» **Task description**
The lines below starting at the line containing "The width and height of the screenshot is (720, 462)." and ending at the line containing "Expand the video description chevron" are to be repeated exactly, with both ends kept and nothing else added.
____________
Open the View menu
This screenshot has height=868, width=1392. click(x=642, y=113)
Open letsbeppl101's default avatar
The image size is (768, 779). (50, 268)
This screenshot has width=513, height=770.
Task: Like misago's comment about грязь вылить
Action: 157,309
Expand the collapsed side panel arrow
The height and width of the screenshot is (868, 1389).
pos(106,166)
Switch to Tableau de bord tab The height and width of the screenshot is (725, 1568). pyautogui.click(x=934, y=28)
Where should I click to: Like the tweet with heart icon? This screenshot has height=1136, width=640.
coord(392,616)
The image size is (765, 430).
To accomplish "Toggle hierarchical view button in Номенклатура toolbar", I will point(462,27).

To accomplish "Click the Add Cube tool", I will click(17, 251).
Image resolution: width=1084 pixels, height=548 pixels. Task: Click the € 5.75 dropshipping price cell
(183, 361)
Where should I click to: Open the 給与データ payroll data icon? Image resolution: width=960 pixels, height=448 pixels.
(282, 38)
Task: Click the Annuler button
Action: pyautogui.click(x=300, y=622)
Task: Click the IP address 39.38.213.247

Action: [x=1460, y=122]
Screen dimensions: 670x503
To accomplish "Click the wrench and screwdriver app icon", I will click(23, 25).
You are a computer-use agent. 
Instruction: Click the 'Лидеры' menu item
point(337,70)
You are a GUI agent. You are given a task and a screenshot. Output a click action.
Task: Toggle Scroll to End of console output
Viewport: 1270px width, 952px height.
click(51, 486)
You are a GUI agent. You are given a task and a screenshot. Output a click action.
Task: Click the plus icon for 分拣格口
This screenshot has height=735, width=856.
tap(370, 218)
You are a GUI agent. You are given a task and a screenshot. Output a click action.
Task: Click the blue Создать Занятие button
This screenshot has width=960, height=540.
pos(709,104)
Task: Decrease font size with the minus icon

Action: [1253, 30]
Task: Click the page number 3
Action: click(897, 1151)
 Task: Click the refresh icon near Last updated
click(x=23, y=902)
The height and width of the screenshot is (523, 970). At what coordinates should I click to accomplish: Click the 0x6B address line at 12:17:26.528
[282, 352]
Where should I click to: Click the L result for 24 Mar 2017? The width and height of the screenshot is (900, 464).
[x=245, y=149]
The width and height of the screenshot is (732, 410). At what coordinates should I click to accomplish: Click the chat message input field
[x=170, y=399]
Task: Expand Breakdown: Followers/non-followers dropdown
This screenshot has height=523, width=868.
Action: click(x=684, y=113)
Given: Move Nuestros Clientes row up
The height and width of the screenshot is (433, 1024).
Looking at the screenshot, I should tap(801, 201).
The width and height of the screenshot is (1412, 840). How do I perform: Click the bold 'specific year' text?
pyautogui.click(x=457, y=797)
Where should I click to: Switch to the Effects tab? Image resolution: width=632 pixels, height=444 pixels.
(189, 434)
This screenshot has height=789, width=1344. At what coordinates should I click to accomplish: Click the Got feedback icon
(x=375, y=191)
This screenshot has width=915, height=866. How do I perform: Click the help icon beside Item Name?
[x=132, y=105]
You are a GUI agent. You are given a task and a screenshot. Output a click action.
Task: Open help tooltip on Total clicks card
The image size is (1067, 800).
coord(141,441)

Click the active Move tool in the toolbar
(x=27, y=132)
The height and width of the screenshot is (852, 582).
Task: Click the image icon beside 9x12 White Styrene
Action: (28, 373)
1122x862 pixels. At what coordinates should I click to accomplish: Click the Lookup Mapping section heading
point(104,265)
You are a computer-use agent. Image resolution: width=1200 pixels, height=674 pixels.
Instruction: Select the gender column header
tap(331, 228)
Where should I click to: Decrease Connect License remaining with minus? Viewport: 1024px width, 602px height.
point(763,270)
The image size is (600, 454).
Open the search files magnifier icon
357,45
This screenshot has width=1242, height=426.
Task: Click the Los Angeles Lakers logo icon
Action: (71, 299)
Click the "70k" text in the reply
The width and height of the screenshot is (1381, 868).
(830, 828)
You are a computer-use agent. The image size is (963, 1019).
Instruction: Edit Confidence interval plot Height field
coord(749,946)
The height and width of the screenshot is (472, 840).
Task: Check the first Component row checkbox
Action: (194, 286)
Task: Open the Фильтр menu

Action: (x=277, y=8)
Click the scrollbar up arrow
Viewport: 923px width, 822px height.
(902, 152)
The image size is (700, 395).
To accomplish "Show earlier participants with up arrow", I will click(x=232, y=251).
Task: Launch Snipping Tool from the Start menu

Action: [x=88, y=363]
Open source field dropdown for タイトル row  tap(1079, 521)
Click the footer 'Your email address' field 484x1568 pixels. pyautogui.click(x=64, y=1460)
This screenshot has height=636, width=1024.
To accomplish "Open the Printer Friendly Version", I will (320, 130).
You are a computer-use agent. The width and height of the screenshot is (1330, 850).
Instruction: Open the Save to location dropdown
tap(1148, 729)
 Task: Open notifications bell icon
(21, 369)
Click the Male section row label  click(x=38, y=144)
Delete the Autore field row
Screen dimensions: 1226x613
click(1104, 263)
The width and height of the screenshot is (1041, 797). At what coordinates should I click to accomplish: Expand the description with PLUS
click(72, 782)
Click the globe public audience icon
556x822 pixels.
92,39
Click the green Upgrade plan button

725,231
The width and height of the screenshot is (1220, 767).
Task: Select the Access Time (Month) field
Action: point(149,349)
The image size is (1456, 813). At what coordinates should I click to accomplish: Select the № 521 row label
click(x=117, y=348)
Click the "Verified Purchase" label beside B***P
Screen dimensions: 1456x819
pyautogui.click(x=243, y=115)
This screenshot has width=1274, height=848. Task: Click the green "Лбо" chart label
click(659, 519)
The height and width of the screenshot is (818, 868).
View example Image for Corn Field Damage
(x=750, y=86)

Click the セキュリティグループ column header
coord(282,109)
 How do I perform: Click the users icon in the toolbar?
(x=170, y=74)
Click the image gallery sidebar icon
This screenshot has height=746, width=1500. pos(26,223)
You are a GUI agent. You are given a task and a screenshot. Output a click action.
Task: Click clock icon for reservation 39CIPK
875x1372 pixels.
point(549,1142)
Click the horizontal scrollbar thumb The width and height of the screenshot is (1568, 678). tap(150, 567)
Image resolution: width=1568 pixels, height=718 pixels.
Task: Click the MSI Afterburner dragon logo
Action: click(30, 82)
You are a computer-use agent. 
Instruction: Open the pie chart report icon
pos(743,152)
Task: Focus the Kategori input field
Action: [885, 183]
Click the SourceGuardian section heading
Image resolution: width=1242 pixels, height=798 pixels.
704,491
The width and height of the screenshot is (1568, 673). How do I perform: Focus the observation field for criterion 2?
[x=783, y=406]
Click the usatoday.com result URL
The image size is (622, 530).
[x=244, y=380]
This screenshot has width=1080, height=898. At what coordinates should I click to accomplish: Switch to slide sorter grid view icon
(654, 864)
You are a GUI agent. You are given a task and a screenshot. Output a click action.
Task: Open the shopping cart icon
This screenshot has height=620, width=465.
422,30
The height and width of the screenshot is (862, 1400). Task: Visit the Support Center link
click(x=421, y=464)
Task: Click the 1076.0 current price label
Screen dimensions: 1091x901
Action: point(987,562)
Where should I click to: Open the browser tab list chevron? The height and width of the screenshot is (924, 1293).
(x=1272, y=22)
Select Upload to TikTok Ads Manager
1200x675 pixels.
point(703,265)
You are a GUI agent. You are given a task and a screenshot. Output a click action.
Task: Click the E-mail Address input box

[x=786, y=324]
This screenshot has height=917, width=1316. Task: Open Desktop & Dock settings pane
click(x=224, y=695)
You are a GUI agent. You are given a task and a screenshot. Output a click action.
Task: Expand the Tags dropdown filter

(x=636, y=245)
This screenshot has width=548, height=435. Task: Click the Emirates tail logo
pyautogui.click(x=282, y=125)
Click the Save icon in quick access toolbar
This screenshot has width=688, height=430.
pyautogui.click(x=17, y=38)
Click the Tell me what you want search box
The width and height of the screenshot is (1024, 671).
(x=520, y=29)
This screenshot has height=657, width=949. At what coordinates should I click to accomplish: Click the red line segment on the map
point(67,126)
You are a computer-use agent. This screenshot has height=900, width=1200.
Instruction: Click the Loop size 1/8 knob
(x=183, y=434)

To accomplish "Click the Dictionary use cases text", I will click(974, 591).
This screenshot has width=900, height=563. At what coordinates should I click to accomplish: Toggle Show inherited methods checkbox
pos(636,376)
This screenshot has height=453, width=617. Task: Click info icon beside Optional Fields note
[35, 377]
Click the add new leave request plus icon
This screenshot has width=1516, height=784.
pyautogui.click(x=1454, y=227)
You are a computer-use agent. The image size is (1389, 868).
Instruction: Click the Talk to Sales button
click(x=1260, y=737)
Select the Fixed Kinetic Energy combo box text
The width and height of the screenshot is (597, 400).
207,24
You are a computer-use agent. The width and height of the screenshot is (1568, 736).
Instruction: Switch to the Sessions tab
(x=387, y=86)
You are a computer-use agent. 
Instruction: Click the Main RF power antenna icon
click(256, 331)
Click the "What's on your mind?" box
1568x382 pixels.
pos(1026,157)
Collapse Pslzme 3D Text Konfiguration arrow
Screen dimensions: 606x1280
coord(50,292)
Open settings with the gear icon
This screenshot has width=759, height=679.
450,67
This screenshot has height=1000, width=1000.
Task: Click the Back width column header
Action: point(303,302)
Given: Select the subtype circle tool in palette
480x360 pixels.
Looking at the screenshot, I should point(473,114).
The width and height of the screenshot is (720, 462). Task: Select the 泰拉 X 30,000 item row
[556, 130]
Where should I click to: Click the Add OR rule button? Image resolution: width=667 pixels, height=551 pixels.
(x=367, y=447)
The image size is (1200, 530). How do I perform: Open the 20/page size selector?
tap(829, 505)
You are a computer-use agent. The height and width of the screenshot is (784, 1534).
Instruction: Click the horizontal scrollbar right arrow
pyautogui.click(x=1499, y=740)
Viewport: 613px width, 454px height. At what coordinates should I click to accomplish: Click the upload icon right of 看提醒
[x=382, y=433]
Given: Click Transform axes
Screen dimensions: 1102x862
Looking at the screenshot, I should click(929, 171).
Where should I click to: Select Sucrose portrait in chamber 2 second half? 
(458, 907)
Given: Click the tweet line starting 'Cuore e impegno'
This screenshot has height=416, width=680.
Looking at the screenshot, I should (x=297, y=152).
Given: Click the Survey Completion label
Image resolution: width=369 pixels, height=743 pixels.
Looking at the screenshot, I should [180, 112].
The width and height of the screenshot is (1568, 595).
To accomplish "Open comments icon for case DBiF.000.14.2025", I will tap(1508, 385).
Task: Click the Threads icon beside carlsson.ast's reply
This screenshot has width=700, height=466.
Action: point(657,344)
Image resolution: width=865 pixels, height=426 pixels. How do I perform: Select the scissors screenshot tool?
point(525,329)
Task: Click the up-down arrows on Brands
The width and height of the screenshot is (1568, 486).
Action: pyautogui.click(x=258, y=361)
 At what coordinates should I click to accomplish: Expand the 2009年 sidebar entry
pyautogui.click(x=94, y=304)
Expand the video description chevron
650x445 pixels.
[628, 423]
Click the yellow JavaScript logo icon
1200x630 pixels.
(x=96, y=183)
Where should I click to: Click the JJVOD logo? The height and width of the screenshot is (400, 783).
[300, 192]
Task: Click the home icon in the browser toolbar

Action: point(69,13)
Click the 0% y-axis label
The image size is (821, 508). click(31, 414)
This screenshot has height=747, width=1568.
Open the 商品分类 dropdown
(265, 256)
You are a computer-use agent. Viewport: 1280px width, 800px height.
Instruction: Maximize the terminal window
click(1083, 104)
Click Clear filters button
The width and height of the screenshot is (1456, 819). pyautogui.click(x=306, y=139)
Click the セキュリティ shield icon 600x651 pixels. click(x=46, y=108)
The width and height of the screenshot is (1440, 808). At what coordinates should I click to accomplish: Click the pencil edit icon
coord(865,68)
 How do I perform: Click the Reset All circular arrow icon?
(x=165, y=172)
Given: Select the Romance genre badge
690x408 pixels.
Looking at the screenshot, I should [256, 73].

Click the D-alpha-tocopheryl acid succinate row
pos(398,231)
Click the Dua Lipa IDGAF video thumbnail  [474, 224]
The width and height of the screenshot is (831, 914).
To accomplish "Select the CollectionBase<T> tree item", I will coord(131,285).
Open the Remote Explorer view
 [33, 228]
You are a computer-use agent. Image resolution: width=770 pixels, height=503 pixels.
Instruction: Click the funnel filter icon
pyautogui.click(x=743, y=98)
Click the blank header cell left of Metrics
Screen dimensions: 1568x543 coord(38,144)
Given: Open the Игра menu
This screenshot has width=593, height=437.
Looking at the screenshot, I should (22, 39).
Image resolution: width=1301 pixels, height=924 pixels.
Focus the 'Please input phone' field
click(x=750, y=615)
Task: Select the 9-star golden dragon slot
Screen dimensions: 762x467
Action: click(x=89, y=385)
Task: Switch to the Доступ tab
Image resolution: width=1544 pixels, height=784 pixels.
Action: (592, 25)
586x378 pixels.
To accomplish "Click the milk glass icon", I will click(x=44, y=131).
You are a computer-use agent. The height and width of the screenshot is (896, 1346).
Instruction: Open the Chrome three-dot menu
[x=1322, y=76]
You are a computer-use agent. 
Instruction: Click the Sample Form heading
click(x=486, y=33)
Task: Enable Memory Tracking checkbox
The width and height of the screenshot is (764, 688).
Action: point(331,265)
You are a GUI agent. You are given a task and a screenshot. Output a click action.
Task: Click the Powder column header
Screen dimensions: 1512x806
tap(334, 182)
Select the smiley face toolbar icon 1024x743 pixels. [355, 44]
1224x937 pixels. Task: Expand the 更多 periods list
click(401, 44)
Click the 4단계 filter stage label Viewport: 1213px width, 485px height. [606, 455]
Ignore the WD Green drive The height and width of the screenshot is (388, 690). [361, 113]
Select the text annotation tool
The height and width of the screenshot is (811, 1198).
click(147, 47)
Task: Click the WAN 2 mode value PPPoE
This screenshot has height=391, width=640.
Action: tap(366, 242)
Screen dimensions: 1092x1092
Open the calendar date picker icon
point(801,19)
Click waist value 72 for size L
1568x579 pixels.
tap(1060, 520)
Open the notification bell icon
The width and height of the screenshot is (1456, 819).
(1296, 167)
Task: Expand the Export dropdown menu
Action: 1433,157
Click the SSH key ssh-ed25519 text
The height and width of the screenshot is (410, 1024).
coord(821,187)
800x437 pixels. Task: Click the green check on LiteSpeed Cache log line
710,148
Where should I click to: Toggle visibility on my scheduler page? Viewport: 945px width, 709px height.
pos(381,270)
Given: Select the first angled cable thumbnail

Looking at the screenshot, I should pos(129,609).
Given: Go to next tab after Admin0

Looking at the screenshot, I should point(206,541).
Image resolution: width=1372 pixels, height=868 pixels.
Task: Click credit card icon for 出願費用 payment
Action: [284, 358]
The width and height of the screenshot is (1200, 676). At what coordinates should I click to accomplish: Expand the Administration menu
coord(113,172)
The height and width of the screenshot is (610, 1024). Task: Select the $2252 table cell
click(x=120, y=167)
____________
» **Task result**
The width and height of the screenshot is (720, 462). Task: Select the 泰拉 X 30,000 item row
[556, 130]
Where should I click to: Click the Add OR rule button? Image resolution: width=667 pixels, height=551 pixels.
(x=367, y=447)
The image size is (1200, 530). How do I perform: Open the 20/page size selector?
tap(829, 505)
You are a computer-use agent. The height and width of the screenshot is (784, 1534).
Instruction: Click the horizontal scrollbar right arrow
pyautogui.click(x=1499, y=740)
Viewport: 613px width, 454px height. At what coordinates should I click to accomplish: Click the upload icon right of 看提醒
[x=382, y=433]
Given: Click Transform axes
Screen dimensions: 1102x862
Looking at the screenshot, I should click(929, 171).
Where should I click to: Select Sucrose portrait in chamber 2 second half? 
(458, 907)
Given: Click the tweet line starting 'Cuore e impegno'
This screenshot has height=416, width=680.
Looking at the screenshot, I should (x=297, y=152).
Given: Click the Survey Completion label
Image resolution: width=369 pixels, height=743 pixels.
Looking at the screenshot, I should [180, 112].
The width and height of the screenshot is (1568, 595).
To accomplish "Open comments icon for case DBiF.000.14.2025", I will tap(1508, 385).
Task: Click the Threads icon beside carlsson.ast's reply
This screenshot has width=700, height=466.
Action: point(657,344)
Image resolution: width=865 pixels, height=426 pixels. How do I perform: Select the scissors screenshot tool?
point(525,329)
Task: Click the up-down arrows on Brands
The width and height of the screenshot is (1568, 486).
Action: pyautogui.click(x=258, y=361)
 At what coordinates should I click to accomplish: Expand the 2009年 sidebar entry
pyautogui.click(x=94, y=304)
Expand the video description chevron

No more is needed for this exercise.